4. Practice moving, docking, and hiding the palettes. Set up the screen in
the way you are most comfortable. In the Workspace icon on the
Status Bar, select Save Current As... in the pull-down menu and give
the new workspace a name. This is the main way to customize a
workspace to your needs.
Task 2 Review User Interface Tools
1. Right-click in the drawing window without any objects selected.
Notice the commands in the menu.
2. Select a wall and notice the variety of grips. Right-click and notice the
additional commands in the menu. Notice that a contextual Wall tab
has appeared on the Ribbon. Select Deselect All.
3. Select a window and right-click. Notice the window-specific tools.
Note again that the Ribbon is showing a contextual tab. Clear all
objects from selection.
4. On the Home tab in the Ribbon, click the Wall icon in the Build panel.
Look at the Properties panel. These properties can be set for a wall.
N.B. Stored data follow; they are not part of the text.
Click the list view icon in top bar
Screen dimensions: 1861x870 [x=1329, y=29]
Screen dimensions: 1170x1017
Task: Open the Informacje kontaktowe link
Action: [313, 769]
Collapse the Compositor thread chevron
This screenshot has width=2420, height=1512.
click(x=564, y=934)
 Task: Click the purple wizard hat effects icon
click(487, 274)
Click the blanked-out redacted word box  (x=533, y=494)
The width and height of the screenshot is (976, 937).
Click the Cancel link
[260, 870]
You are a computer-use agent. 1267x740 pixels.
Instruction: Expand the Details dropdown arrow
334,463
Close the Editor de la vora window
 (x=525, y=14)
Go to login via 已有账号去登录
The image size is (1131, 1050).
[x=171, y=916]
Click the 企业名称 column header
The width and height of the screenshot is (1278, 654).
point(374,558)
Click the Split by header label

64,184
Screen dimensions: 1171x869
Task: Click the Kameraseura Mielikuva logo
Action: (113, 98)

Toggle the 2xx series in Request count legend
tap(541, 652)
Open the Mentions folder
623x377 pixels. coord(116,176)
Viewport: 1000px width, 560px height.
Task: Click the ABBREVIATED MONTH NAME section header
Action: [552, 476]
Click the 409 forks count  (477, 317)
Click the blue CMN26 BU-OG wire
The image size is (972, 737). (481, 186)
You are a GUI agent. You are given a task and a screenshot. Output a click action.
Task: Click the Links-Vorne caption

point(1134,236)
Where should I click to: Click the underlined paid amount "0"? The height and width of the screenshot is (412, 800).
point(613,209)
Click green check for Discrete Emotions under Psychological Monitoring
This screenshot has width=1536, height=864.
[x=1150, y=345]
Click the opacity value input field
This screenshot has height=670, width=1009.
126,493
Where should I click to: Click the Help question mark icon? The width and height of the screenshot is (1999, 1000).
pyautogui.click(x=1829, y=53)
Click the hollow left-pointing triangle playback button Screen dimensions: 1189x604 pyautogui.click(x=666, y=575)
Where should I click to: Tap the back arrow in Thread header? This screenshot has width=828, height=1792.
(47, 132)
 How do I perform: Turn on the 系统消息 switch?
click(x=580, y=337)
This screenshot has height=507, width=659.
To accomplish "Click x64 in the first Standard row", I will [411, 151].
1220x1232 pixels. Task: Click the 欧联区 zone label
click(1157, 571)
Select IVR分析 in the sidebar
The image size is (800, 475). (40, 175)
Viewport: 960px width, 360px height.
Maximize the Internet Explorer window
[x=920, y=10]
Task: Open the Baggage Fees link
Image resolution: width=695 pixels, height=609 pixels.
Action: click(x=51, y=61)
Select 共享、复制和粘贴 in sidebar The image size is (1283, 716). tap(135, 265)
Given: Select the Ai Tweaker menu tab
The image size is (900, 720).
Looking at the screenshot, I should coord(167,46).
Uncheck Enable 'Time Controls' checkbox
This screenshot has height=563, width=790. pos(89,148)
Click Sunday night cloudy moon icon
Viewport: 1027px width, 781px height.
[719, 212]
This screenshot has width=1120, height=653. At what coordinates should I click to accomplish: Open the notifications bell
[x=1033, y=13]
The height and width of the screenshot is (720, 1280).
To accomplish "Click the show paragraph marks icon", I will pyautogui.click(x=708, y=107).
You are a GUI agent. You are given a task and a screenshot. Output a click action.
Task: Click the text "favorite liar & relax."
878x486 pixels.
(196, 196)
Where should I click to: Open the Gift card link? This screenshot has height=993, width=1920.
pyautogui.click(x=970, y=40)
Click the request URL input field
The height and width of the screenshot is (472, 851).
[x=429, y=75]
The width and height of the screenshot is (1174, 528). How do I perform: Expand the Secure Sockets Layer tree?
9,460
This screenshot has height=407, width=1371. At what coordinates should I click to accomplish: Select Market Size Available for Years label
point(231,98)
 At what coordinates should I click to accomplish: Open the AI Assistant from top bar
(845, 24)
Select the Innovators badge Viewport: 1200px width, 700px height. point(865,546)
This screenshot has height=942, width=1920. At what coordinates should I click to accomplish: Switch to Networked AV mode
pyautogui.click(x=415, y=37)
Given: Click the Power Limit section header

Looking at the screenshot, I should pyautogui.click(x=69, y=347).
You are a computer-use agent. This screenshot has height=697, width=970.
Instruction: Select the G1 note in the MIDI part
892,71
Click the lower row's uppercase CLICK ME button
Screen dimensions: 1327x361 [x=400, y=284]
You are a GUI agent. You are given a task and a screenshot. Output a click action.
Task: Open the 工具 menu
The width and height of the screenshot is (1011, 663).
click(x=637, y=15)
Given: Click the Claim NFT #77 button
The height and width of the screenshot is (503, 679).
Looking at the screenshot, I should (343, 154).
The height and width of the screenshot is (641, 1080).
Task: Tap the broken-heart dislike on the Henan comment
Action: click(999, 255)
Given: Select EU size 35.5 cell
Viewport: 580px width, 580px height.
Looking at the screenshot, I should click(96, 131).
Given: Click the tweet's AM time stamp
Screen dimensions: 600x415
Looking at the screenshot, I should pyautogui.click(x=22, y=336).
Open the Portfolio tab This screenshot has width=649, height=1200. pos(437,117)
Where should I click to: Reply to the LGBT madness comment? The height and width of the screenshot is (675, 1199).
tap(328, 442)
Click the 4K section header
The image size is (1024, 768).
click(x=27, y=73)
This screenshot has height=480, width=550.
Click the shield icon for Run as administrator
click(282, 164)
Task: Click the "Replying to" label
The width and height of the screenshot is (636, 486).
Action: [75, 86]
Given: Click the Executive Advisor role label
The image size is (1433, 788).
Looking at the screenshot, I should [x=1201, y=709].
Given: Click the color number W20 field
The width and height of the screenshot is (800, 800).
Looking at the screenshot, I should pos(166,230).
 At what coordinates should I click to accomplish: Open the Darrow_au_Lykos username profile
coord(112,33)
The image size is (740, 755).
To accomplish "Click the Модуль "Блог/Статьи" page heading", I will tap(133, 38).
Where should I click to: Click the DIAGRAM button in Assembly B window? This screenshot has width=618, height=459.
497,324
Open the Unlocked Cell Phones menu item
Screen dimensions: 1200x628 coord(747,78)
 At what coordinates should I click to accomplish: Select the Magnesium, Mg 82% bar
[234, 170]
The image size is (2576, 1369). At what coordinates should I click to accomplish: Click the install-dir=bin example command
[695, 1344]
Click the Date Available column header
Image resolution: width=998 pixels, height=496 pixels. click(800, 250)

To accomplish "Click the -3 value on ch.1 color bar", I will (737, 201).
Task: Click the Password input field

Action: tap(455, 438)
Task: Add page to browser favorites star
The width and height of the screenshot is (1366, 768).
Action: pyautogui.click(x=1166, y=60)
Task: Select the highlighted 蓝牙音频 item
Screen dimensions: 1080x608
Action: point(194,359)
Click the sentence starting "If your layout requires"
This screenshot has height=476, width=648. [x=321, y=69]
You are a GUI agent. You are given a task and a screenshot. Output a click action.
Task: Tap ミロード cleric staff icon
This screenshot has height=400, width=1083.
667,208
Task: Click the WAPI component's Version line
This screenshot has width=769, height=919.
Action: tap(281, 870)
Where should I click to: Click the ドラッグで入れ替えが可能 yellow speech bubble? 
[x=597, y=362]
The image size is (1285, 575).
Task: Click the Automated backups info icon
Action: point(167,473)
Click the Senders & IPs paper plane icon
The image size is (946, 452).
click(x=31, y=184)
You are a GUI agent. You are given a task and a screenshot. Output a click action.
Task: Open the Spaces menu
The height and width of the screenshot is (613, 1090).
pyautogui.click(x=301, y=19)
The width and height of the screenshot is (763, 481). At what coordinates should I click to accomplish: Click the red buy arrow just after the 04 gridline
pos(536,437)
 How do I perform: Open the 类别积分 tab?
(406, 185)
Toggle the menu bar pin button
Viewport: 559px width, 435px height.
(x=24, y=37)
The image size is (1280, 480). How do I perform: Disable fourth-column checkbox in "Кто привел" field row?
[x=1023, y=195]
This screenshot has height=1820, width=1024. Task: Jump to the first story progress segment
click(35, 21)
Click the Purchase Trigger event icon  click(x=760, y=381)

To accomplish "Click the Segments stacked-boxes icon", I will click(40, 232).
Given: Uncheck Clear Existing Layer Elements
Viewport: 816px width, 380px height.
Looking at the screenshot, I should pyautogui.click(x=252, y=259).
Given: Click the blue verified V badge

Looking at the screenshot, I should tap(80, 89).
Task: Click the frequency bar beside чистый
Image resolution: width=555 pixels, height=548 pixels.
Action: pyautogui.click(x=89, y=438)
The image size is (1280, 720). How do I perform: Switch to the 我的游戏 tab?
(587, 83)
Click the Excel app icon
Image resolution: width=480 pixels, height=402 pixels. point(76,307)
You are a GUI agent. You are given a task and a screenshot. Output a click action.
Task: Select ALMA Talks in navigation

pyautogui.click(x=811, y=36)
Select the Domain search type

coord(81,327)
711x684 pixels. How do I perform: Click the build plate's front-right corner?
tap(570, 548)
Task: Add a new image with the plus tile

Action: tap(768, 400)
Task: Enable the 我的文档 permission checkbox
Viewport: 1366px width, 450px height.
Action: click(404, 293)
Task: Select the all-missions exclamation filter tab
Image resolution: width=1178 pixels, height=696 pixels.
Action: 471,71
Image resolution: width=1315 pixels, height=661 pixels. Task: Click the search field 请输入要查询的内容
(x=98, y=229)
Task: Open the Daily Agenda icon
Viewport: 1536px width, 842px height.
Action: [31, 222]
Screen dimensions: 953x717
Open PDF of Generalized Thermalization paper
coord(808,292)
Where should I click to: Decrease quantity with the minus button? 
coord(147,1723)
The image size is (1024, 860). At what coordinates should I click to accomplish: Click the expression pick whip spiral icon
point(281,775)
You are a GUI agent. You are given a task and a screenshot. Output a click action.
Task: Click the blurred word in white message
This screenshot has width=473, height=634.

Press <Esc> to cancel the command.
5. In the Tool Palettes window, click the Wall icon in the Design tab.
Look at the Properties palette. Note that the Style parameter has
Standard listed beside it. These properties can be set for a wall. Press
<Esc> to cancel the command.
6. In the Tool Palettes window, select the Walls tab. Note the different
styles of walls available here. Look at the Properties palette. Note that
the Style parameter has the name of the specific wall style you selected
from the Tool Palette. Press <Esc> to cancel the command.
7. Repeat the process with the Window tool.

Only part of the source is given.